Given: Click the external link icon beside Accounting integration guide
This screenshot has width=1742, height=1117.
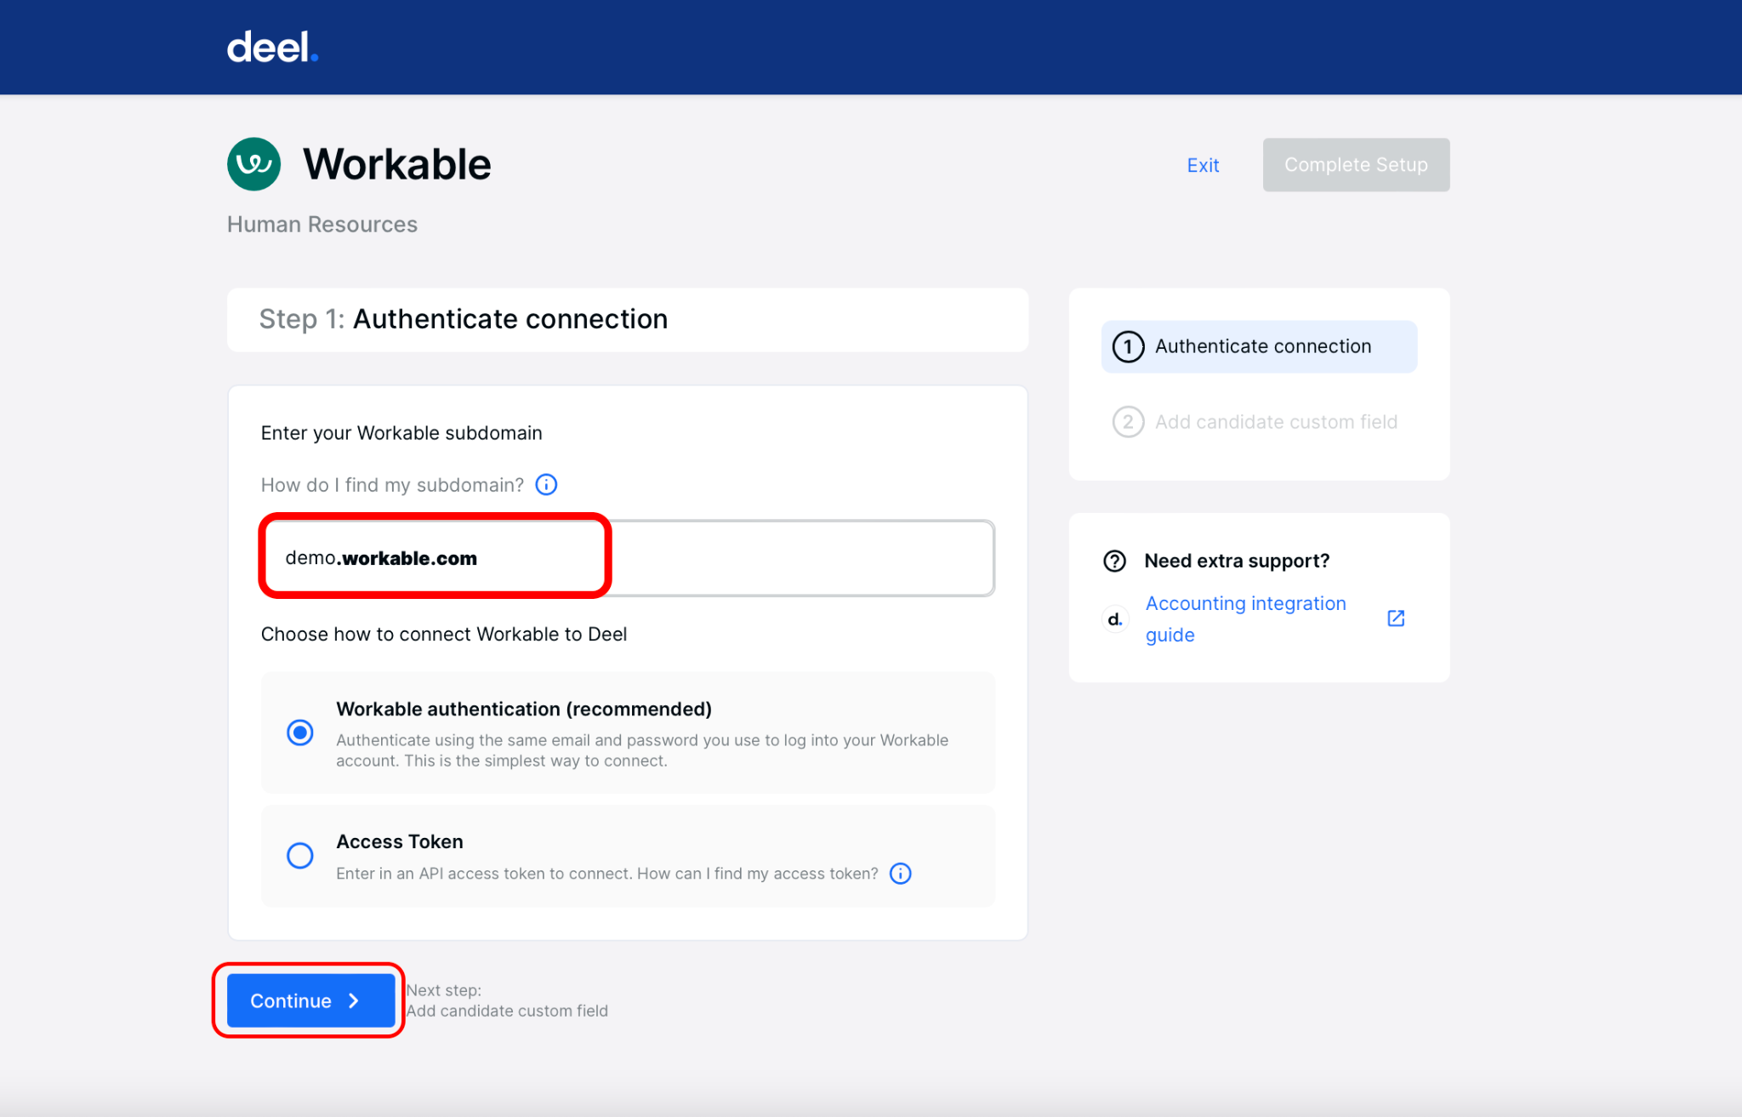Looking at the screenshot, I should pyautogui.click(x=1395, y=618).
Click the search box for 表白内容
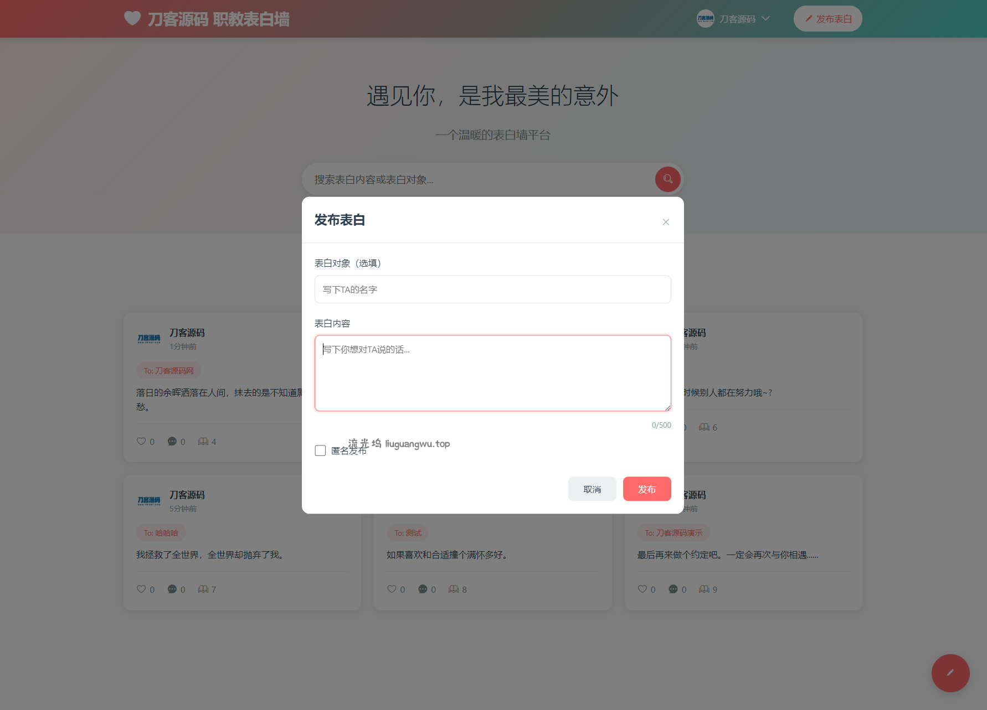This screenshot has width=987, height=710. pyautogui.click(x=476, y=180)
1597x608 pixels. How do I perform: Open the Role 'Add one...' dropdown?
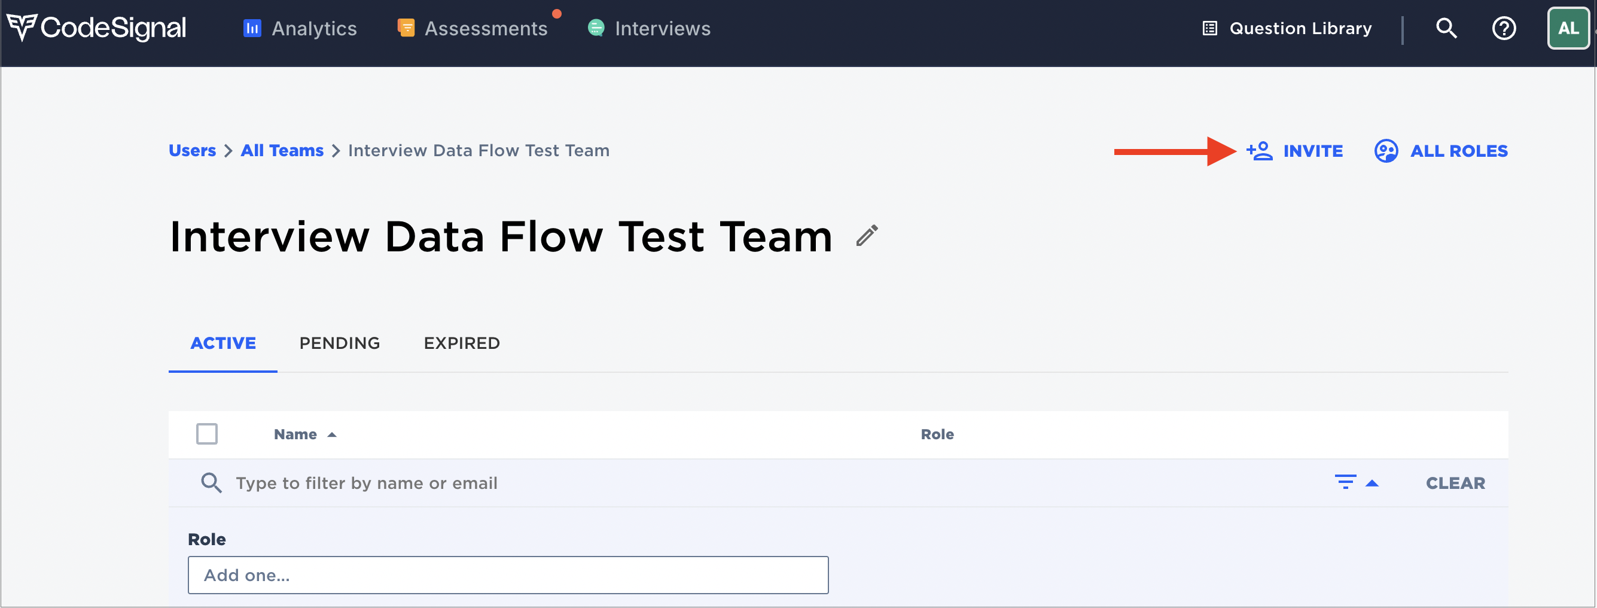pos(508,574)
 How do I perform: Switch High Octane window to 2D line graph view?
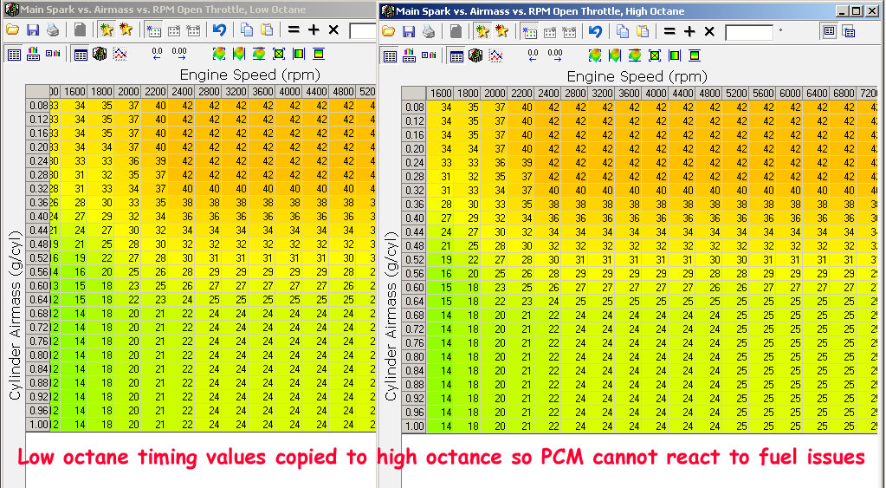coord(496,55)
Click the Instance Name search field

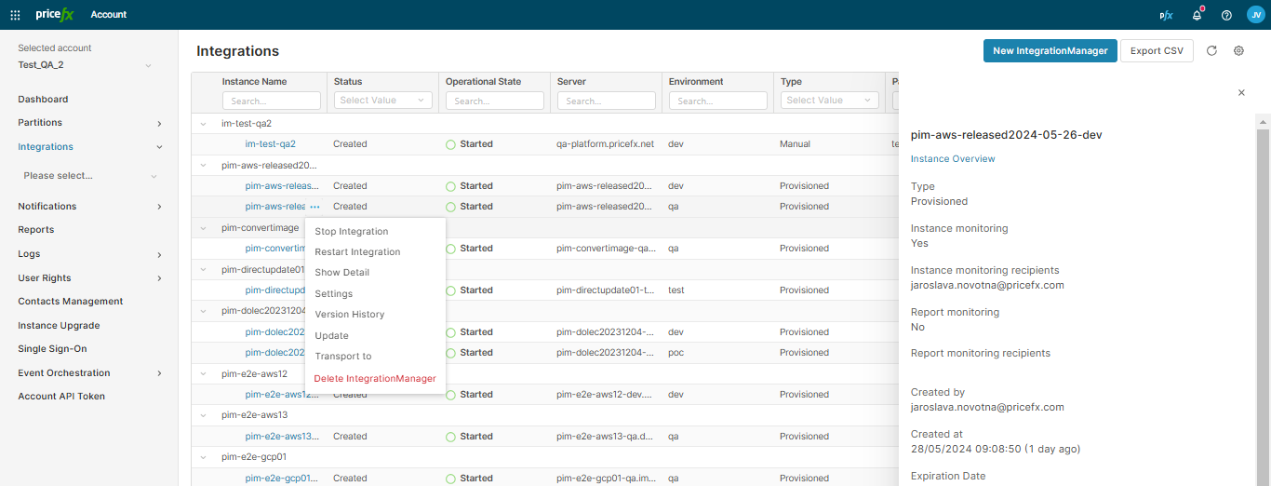271,101
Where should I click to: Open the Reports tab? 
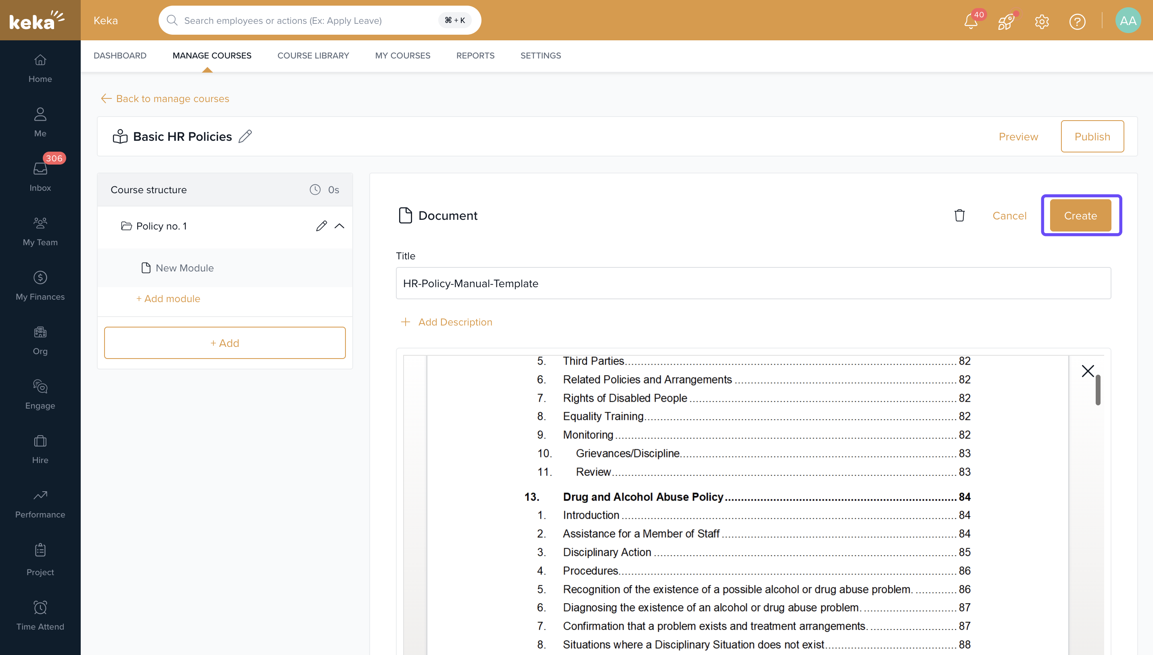(475, 55)
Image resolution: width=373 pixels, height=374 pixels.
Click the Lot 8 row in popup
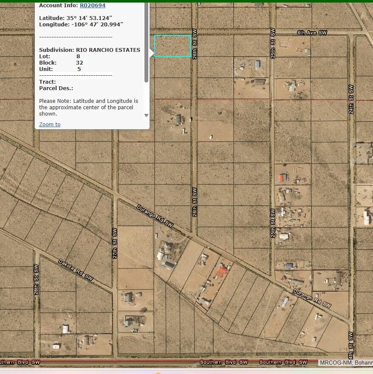pos(59,56)
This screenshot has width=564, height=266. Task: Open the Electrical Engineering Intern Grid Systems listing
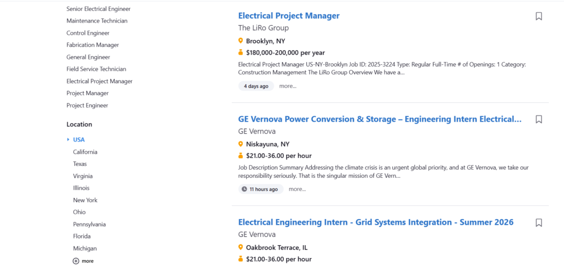pyautogui.click(x=376, y=222)
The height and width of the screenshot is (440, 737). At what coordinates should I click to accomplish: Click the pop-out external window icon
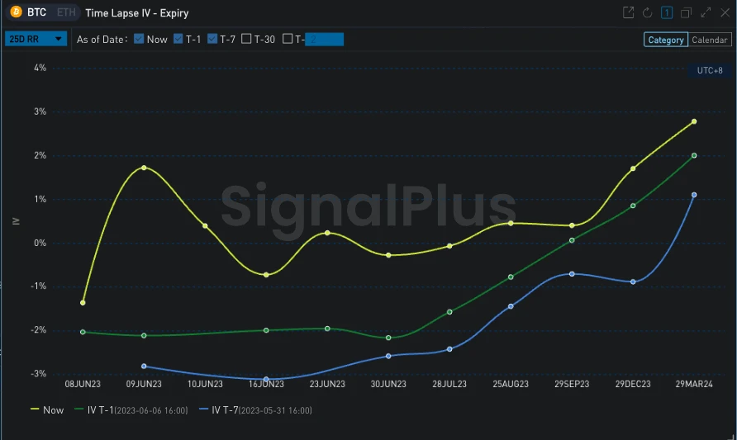point(628,12)
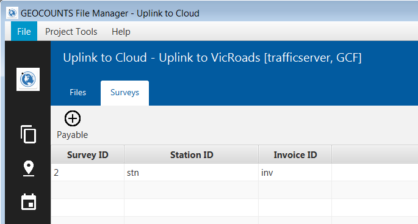
Task: Open the calendar icon in sidebar
Action: coord(29,202)
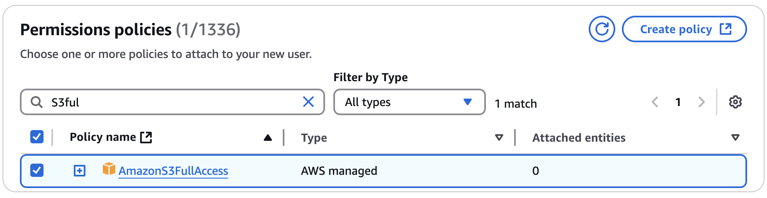The height and width of the screenshot is (198, 767).
Task: Sort by Policy name ascending arrow
Action: pos(268,138)
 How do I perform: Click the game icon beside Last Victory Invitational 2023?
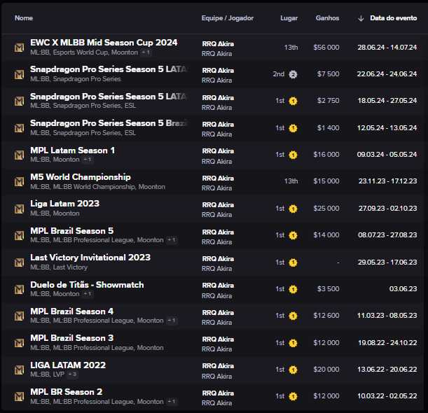click(20, 263)
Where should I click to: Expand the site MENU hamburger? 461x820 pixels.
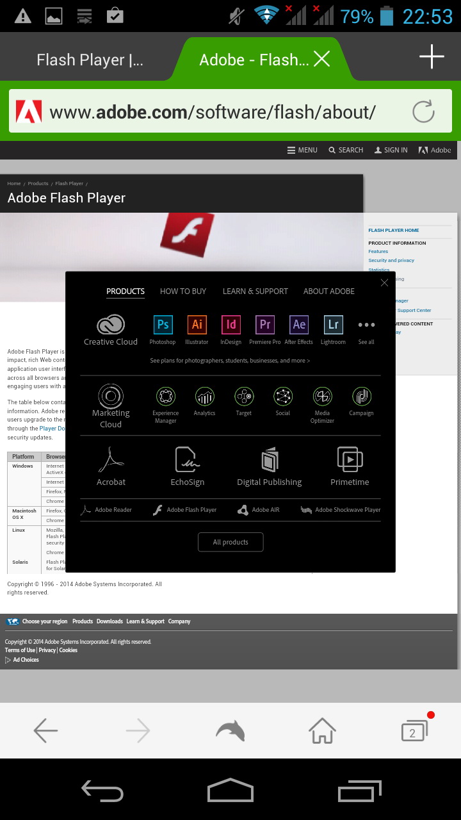click(x=302, y=150)
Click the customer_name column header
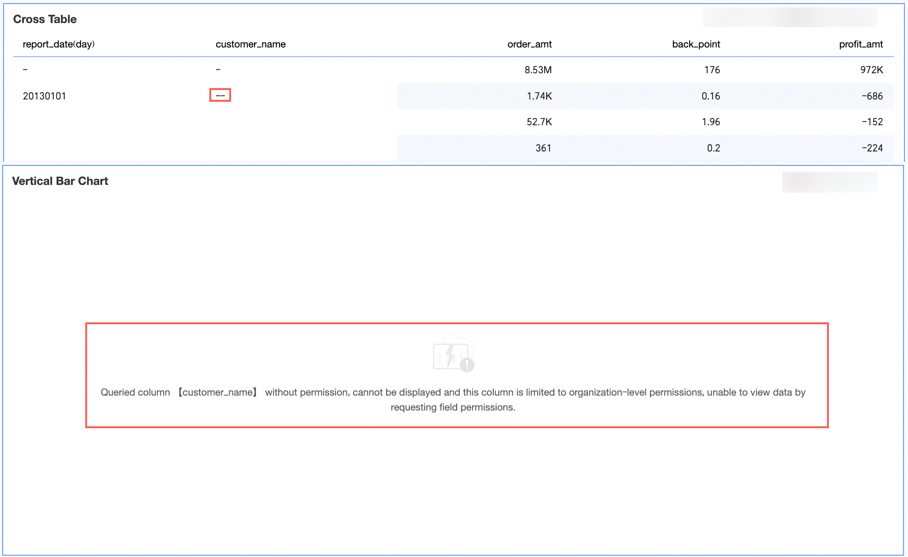The width and height of the screenshot is (908, 557). point(251,44)
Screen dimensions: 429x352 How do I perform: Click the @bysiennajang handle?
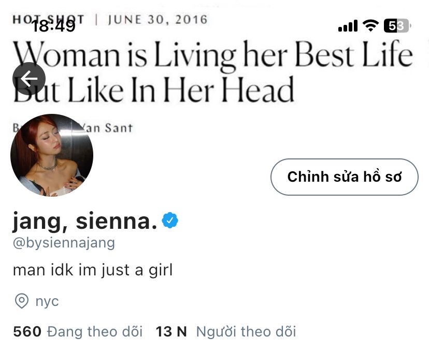point(64,243)
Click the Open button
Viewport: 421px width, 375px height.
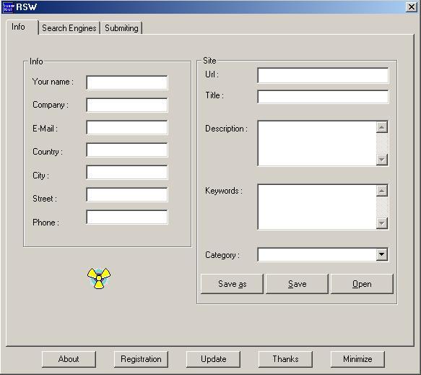pos(362,284)
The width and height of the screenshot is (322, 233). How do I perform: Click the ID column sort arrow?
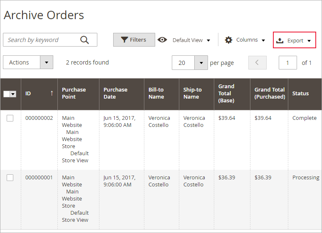pyautogui.click(x=52, y=93)
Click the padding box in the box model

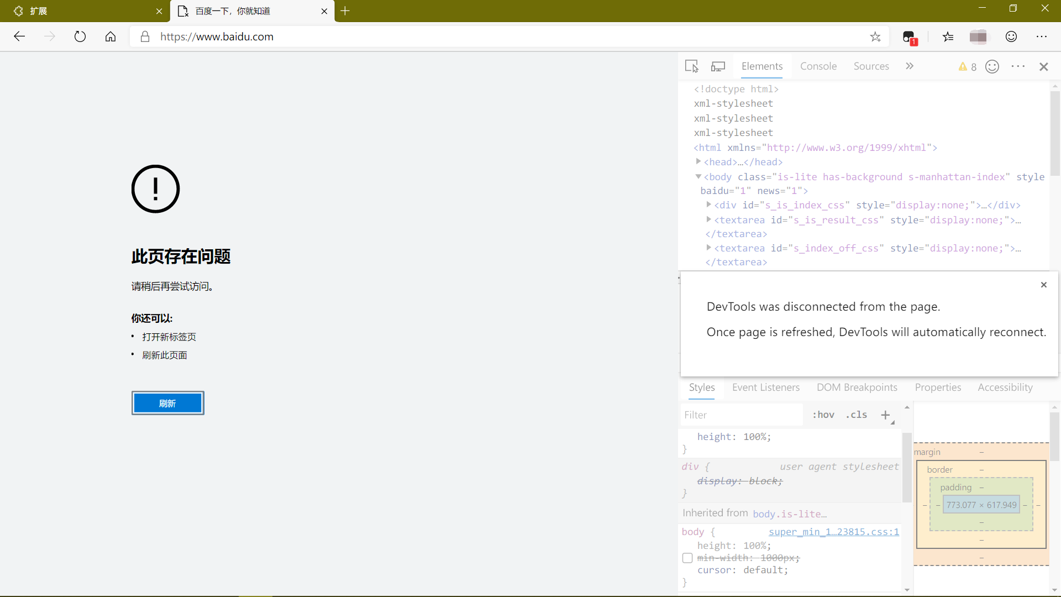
----------
## What is needed
Rewrite the entries starting with the line that contains "How do I perform: Click the game" and going on through the line that contains "click(x=302, y=150)", swapping "game icon" for "trophy icon" and changing nothing else. Leave the pictures out of your answer.

## Full output
 How do I perform: Click the trophy icon beside Last Victory Invitational 2023?
click(20, 263)
Where should I click to: Expand the site MENU hamburger? 461x820 pixels.
click(x=302, y=150)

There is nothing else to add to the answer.